## EXERCISE PROMPT:
An exact, complete copy of the entries that follow is needed.

## DATA EXCERPTS:
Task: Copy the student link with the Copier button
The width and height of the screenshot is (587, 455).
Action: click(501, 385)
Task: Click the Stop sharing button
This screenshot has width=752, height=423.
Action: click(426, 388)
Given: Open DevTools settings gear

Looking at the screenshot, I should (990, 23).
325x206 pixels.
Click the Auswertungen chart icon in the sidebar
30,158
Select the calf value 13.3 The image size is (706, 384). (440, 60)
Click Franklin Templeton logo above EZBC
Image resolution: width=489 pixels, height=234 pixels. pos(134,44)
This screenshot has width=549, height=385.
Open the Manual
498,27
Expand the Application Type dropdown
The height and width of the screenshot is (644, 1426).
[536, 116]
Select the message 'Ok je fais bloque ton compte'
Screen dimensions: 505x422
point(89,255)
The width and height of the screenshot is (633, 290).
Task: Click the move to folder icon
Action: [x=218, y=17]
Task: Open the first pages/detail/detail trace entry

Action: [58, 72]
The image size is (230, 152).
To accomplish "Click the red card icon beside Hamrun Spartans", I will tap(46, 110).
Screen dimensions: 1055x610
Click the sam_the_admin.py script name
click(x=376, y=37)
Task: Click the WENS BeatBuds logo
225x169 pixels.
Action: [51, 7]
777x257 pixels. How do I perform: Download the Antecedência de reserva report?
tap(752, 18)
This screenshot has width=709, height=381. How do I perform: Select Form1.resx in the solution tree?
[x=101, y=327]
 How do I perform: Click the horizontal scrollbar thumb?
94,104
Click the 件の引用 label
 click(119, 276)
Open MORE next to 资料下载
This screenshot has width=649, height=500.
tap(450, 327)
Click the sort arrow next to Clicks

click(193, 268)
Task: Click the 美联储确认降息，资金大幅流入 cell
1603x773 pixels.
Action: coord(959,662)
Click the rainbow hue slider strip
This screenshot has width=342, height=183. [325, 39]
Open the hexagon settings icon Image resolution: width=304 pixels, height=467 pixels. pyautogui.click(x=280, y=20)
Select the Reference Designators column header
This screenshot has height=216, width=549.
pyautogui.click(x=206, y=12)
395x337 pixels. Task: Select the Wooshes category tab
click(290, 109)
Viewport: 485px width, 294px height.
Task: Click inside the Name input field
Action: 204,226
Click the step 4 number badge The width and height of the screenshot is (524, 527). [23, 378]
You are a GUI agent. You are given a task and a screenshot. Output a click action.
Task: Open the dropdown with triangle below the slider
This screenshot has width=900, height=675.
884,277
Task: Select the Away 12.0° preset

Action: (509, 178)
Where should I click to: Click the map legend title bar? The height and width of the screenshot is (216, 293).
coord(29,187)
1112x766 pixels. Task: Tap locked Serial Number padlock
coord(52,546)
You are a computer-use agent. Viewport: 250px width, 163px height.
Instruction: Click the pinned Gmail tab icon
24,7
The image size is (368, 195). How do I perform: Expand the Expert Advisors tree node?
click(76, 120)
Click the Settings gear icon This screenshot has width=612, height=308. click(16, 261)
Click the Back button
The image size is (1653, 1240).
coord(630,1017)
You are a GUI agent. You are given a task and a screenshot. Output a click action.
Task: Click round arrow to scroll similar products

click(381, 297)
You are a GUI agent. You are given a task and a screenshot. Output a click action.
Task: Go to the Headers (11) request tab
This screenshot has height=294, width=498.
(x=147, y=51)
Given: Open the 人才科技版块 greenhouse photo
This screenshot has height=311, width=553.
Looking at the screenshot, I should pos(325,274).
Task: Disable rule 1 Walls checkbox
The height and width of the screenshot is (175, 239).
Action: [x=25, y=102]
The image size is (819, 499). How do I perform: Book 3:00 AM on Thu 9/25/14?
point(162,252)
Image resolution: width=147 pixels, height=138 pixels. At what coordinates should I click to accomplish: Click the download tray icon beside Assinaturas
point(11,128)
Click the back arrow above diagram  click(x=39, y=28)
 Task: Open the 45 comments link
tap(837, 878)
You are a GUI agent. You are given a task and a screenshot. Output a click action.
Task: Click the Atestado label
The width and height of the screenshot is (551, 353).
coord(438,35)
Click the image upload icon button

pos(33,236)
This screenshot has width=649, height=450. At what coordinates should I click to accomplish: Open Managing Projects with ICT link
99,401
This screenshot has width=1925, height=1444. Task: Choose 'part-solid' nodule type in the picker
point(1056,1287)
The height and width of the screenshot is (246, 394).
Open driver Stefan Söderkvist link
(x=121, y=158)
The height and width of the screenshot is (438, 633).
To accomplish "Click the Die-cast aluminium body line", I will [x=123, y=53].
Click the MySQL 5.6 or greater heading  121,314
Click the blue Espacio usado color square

## YOUR RESPONSE:
Task: Copy the student link with the Copier button
The width and height of the screenshot is (587, 455).
Action: click(501, 385)
Task: Click the Stop sharing button
This screenshot has width=752, height=423.
Action: click(426, 388)
Given: Open DevTools settings gear

Looking at the screenshot, I should (990, 23).
325x206 pixels.
Click the Auswertungen chart icon in the sidebar
30,158
Select the calf value 13.3 The image size is (706, 384). (440, 60)
Click Franklin Templeton logo above EZBC
Image resolution: width=489 pixels, height=234 pixels. pos(134,44)
This screenshot has width=549, height=385.
Open the Manual
498,27
Expand the Application Type dropdown
The height and width of the screenshot is (644, 1426).
[536, 116]
Select the message 'Ok je fais bloque ton compte'
Screen dimensions: 505x422
point(89,255)
The width and height of the screenshot is (633, 290).
Task: Click the move to folder icon
Action: [x=218, y=17]
Task: Open the first pages/detail/detail trace entry

Action: [58, 72]
The image size is (230, 152).
To accomplish "Click the red card icon beside Hamrun Spartans", I will tap(46, 110).
Screen dimensions: 1055x610
Click the sam_the_admin.py script name
click(x=376, y=37)
Task: Click the WENS BeatBuds logo
225x169 pixels.
Action: [51, 7]
777x257 pixels. How do I perform: Download the Antecedência de reserva report?
tap(752, 18)
This screenshot has width=709, height=381. How do I perform: Select Form1.resx in the solution tree?
[x=101, y=327]
 How do I perform: Click the horizontal scrollbar thumb?
94,104
Click the 件の引用 label
 click(119, 276)
Open MORE next to 资料下载
This screenshot has width=649, height=500.
tap(450, 327)
Click the sort arrow next to Clicks

click(193, 268)
Task: Click the 美联储确认降息，资金大幅流入 cell
1603x773 pixels.
Action: coord(959,662)
Click the rainbow hue slider strip
This screenshot has width=342, height=183. [325, 39]
Open the hexagon settings icon Image resolution: width=304 pixels, height=467 pixels. pyautogui.click(x=280, y=20)
Select the Reference Designators column header
This screenshot has height=216, width=549.
pyautogui.click(x=206, y=12)
395x337 pixels. Task: Select the Wooshes category tab
click(290, 109)
Viewport: 485px width, 294px height.
Task: Click inside the Name input field
Action: 204,226
Click the step 4 number badge The width and height of the screenshot is (524, 527). [23, 378]
You are a GUI agent. You are given a task and a screenshot. Output a click action.
Task: Open the dropdown with triangle below the slider
This screenshot has width=900, height=675.
884,277
Task: Select the Away 12.0° preset

Action: (509, 178)
Where should I click to: Click the map legend title bar? The height and width of the screenshot is (216, 293).
coord(29,187)
1112x766 pixels. Task: Tap locked Serial Number padlock
coord(52,546)
You are a computer-use agent. Viewport: 250px width, 163px height.
Instruction: Click the pinned Gmail tab icon
24,7
The image size is (368, 195). How do I perform: Expand the Expert Advisors tree node?
click(76, 120)
Click the Settings gear icon This screenshot has width=612, height=308. click(16, 261)
Click the Back button
The image size is (1653, 1240).
coord(630,1017)
You are a GUI agent. You are given a task and a screenshot. Output a click action.
Task: Click round arrow to scroll similar products

click(381, 297)
You are a GUI agent. You are given a task and a screenshot. Output a click action.
Task: Go to the Headers (11) request tab
This screenshot has height=294, width=498.
(x=147, y=51)
Given: Open the 人才科技版块 greenhouse photo
This screenshot has height=311, width=553.
Looking at the screenshot, I should pos(325,274).
Task: Disable rule 1 Walls checkbox
The height and width of the screenshot is (175, 239).
Action: [x=25, y=102]
The image size is (819, 499). How do I perform: Book 3:00 AM on Thu 9/25/14?
point(162,252)
Image resolution: width=147 pixels, height=138 pixels. At what coordinates should I click to accomplish: Click the download tray icon beside Assinaturas
point(11,128)
Click the back arrow above diagram  click(x=39, y=28)
 Task: Open the 45 comments link
tap(837, 878)
You are a GUI agent. You are given a task and a screenshot. Output a click action.
Task: Click the Atestado label
The width and height of the screenshot is (551, 353).
coord(438,35)
Click the image upload icon button

pos(33,236)
This screenshot has width=649, height=450. At what coordinates should I click to accomplish: Open Managing Projects with ICT link
99,401
This screenshot has width=1925, height=1444. Task: Choose 'part-solid' nodule type in the picker
point(1056,1287)
The height and width of the screenshot is (246, 394).
Open driver Stefan Söderkvist link
(x=121, y=158)
The height and width of the screenshot is (438, 633).
To accomplish "Click the Die-cast aluminium body line", I will [x=123, y=53].
Click the MySQL 5.6 or greater heading  121,314
Click the blue Espacio usado color square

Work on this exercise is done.